Na visão da entidade, o novo modelo, se fosse vinculado a rígidos programas de qualidade, ajudaria no combate ao desperdício de alimentos.
"É uma proposta que estamos fazendo. Vai facilitar o combate ao desperdício", diz.
"A legislação atual cria a ideia de que a qualidade do produto é alta até a data de validade e depois cai a zero. A partir daí, os alimentos estariam impróprios para o consumo. Não é assim. O produto sai da indústria e vai perdendo pouco a pouco. Um biscoito, por exemplo, poderia ficar menos crocante [após o prazo preferencial para consumo]."
A Abia afirma que a indústria de alimentos operava em setembro com 76% da capacidade instalada.
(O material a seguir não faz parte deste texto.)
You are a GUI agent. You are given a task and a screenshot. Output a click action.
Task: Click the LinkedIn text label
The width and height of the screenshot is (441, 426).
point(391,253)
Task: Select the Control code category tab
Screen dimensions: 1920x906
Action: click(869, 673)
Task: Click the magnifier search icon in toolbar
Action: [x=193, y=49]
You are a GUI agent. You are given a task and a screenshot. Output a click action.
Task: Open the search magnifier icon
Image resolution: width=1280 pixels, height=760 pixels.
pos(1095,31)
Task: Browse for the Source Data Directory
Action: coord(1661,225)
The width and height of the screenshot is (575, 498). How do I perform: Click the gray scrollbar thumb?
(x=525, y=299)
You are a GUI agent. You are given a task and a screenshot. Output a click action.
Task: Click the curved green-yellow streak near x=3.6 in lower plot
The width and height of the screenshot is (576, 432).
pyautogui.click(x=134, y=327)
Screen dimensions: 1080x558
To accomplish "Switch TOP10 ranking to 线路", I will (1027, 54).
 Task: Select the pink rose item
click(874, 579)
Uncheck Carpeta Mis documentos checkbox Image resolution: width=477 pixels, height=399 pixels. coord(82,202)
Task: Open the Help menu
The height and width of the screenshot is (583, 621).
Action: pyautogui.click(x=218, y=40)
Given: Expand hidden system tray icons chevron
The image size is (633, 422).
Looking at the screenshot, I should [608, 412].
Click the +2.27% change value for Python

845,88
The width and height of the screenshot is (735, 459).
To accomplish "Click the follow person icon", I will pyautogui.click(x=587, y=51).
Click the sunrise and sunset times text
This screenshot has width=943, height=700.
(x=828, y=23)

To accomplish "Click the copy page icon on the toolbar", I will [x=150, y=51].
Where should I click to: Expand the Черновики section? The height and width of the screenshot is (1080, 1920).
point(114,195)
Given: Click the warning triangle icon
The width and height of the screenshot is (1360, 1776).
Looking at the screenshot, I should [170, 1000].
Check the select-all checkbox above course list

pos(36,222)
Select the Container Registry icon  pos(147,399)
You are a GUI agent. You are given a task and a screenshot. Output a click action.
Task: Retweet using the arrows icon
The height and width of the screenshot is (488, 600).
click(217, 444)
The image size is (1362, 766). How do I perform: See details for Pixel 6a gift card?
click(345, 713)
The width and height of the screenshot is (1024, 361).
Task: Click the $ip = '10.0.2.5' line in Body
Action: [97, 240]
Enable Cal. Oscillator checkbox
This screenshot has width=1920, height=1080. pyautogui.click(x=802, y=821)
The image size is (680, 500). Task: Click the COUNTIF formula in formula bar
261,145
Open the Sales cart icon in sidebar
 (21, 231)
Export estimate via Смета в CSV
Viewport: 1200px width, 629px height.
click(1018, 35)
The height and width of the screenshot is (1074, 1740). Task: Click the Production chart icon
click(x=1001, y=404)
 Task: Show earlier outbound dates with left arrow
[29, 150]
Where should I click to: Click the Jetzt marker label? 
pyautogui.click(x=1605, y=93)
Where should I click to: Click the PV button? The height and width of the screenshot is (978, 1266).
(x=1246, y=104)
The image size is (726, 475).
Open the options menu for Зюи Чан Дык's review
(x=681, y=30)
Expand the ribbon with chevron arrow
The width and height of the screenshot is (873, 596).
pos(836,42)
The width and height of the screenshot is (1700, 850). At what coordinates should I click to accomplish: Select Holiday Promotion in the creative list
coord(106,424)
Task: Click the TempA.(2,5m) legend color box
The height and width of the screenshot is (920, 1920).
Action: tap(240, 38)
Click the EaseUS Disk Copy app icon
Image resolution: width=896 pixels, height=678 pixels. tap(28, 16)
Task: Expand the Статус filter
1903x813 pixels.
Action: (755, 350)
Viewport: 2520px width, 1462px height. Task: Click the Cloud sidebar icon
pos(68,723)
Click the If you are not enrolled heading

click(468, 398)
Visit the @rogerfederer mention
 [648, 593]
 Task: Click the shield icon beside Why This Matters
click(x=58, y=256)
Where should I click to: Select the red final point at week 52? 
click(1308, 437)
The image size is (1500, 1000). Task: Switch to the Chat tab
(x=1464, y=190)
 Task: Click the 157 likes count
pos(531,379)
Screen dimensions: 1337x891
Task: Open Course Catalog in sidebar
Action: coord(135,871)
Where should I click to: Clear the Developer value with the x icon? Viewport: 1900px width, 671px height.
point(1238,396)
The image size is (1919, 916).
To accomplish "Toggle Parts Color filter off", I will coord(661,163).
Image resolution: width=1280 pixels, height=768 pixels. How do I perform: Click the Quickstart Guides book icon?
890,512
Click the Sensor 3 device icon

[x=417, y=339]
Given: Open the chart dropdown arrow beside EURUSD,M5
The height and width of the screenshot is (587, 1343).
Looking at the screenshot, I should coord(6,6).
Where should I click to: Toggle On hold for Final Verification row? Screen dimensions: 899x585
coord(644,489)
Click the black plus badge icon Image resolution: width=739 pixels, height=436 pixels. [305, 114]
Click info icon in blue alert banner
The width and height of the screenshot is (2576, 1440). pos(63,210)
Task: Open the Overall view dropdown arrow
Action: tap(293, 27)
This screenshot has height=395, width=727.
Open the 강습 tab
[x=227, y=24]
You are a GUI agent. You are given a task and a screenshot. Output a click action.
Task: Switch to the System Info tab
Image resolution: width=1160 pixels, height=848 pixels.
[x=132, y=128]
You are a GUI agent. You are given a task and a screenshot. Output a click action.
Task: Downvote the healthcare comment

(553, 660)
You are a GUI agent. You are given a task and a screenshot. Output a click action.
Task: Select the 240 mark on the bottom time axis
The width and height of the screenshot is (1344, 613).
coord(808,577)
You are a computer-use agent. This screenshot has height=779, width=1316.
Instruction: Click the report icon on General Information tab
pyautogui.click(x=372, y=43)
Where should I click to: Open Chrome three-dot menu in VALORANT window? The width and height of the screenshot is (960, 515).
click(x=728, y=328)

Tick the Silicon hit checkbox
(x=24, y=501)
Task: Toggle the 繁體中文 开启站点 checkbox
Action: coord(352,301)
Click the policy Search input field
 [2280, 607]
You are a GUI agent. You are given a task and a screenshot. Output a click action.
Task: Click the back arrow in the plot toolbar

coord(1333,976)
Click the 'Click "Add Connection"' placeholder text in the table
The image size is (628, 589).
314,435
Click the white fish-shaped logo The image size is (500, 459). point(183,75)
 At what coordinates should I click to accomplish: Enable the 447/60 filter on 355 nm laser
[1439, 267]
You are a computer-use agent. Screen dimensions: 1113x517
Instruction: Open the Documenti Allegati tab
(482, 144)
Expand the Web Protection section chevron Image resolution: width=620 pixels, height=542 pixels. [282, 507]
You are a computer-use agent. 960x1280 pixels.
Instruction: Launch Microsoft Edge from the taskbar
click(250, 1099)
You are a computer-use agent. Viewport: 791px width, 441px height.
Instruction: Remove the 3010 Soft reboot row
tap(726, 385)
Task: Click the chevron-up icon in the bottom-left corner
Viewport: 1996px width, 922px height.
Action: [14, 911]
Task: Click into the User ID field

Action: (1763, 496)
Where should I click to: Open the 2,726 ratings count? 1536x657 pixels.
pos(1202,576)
O faturamento do setor em 2021 deve alcançar R$ 173,3 milhões, 23,9% a mais do que o registrado no ano passado, indica a entidade.
Durante a crise sanitária, o avanço dos preços dos alimentos e as dificuldades no mercado de trabalho levaram brasileiros a buscar mais doações e até mesmo sobras de mantimentos.
Em Fortaleza (CE), por exemplo, um vídeo recente mostra um grupo à procura de comida em um caminhão de lixo.
Outros casos que ficaram conhecidos foram registrados no Rio de Janeiro, onde outro caminhão distribuía restos de carne, e em Cuiabá (MT), que teve filas em busca de doações de ossos de boi.